DATA FOR REVIEW:
○ ○ ○ ○ ○ ○ ○

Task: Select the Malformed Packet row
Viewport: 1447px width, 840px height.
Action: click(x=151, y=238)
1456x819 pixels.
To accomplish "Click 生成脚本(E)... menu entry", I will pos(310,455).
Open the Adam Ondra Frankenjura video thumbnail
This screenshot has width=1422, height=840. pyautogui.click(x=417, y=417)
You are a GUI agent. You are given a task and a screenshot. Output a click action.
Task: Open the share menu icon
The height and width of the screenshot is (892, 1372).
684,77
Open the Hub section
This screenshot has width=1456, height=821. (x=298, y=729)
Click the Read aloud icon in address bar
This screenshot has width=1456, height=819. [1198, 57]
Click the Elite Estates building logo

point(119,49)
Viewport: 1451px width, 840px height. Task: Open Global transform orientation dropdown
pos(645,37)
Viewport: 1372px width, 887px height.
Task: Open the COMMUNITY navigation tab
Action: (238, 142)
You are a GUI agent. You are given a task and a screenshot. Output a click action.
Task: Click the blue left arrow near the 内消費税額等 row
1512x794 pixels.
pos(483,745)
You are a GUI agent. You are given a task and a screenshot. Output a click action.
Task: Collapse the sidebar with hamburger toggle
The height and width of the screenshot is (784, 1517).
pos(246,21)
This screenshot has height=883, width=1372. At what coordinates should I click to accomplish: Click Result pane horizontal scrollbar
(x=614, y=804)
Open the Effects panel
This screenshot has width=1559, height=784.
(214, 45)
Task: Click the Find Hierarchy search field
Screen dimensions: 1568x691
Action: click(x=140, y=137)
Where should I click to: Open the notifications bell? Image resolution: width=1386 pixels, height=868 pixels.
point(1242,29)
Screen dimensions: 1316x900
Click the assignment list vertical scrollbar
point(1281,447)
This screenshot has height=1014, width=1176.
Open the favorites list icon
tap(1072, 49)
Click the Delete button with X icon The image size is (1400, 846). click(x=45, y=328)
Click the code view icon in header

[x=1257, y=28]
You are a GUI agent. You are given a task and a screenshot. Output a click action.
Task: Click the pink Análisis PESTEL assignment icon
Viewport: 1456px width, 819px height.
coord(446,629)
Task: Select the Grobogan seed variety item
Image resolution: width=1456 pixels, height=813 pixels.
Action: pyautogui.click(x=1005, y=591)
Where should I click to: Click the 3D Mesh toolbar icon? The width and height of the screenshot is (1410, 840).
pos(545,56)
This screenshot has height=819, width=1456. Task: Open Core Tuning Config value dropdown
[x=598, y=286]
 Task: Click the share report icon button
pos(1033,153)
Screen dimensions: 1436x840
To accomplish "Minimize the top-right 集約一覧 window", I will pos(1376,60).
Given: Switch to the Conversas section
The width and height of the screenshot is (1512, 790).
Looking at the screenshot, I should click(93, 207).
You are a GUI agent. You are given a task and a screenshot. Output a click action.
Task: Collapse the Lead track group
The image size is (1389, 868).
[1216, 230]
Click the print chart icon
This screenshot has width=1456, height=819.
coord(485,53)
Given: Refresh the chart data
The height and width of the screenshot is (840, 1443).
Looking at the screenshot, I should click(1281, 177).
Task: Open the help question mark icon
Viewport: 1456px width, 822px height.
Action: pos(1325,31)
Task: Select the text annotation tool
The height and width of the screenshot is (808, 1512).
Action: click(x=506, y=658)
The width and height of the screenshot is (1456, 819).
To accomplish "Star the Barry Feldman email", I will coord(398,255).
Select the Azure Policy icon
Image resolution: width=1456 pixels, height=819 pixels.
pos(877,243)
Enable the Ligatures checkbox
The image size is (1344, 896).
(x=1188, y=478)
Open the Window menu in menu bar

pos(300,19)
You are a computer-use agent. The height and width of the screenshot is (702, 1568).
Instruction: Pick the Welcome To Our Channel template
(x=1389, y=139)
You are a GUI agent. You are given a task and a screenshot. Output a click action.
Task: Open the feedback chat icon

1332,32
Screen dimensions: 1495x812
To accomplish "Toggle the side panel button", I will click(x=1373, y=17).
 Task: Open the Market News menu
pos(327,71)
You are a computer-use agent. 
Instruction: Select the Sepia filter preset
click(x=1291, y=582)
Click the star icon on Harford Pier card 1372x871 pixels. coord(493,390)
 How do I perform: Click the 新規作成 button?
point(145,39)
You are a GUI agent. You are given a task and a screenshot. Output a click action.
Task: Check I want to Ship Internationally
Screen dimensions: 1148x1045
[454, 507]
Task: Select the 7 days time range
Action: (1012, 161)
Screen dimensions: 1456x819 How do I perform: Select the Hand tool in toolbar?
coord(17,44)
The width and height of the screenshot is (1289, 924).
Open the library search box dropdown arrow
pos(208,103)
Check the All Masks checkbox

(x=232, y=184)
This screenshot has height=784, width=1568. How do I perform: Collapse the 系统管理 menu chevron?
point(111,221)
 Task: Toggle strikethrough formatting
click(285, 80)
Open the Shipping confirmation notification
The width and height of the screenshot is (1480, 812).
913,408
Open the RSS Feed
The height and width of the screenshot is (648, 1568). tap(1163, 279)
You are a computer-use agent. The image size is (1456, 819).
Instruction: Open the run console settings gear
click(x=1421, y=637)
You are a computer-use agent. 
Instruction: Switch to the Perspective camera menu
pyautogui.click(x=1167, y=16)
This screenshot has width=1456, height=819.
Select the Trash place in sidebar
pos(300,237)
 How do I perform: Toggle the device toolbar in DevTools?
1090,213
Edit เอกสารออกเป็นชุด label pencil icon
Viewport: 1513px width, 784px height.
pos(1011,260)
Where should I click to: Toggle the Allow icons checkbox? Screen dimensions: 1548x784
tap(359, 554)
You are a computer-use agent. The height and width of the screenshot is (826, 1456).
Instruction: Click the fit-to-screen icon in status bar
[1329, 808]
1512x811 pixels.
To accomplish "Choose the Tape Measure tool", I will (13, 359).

○ ○ ○ ○ ○ ○ ○

What you give back should be exactly the lines of the entries above from the one containing "Instruction: Open the" to the end, and nothing more.

Instruction: Open the run console settings gear
click(x=1421, y=637)
You are a computer-use agent. 
Instruction: Switch to the Perspective camera menu
pyautogui.click(x=1167, y=16)
This screenshot has width=1456, height=819.
Select the Trash place in sidebar
pos(300,237)
 How do I perform: Toggle the device toolbar in DevTools?
1090,213
Edit เอกสารออกเป็นชุด label pencil icon
Viewport: 1513px width, 784px height.
pos(1011,260)
Where should I click to: Toggle the Allow icons checkbox? Screen dimensions: 1548x784
tap(359, 554)
You are a computer-use agent. The height and width of the screenshot is (826, 1456).
Instruction: Click the fit-to-screen icon in status bar
[1329, 808]
1512x811 pixels.
To accomplish "Choose the Tape Measure tool", I will (13, 359).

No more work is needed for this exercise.